Even in the case of North Korea, Kim Jong-un, the “Supreme Leader,” would have to be suicidal to attack even a far-off U.S. territory like Guam. The United States could easily pulverize North Korea, albeit at great cost to the lives of Koreans north and south. The U.S. president’s threat to bring upon North Korea “fire and fury like the world has never seen” is a typical Trump burst of bombast and exaggeration. But, as the leaders of the United States principal allies recently pointed out, such verbal escalation is detrimental to diplomacy. And diplomacy is the only solution possible with an acceptable cost.

So, what in the world is Trump doing? To a great extent, he doesn’t know what he is doing. He is like a child that has been given an awesomely powerful toy. It’s no fun unless you play with it and find out what it can do. That’s a dangerous game, especially if you consider Trump’s impulsiveness. There’s also an excess of bravado on both sides of the Korea thing. And, as World War I showed, when there is great international tension an enormous tragedy can be set off by a small incident.

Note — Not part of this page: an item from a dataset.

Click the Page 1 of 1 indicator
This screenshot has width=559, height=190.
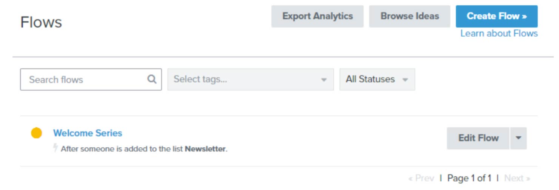[x=470, y=178]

Yet, while Trump is erratic, there is the possibility that his actions are not totally irrational after all. The independent work of a sociologist and an economist suggests an alternative explanation. Unlike what the classical and neo-classical economists thought, people don’t always behave rationally. There is a strong symbolic component in behavior. In this case, for example, Trump’s base loved his fire and fury comment; they ate it up.

While the majority of people around the world and in the United States deplored the literally inflammatory language, the image of the United States “going in with guns blazing” appealed so much to many of the kind of people who voted for Trump that a t-shirt with the phrase “Fire and Fury” was soon on sale on the internet.

This kind of “signaling” behavior is often used by politicians and others, as when Republicans in Congress voted time after time to repeal Obamacare knowing Obama would always veto it. But Trump uses it to a far greater extent than average and in arenas such as foreign policy, in which such posturing has been rare in the past as it carries great danger.

One might explain much of Trump’s actions through the lenses of signaling, although never forgetting the man’s sheer ignorance, irrationality, and serial dishonesty. A lot of Trump’s signaling is meant to convey the answer to an implicit question always floating in the air in this country’s polarized political culture: “Which side are you on?”

By kicking off his campaign denigrating Mexicans, for instance, Trump was signaling whose side he was on not only regarding race and ethnicity but also on the divide among cosmopolitan whites who value diversity and nationalists who would rather America go back to being white again, not only in race but also in culture, meaning mostly in language and religion.

Trump not only governs through ways that to those outside the cult of white American nationalism seem whimsical and bizarre, he also thinks he remakes reality through pure exercises off his will. Getting Mexico to pay for the wall. Repealing Obamacare. For Trump, those were easy. They turned out, to his chagrin and my delight, to be the opposite.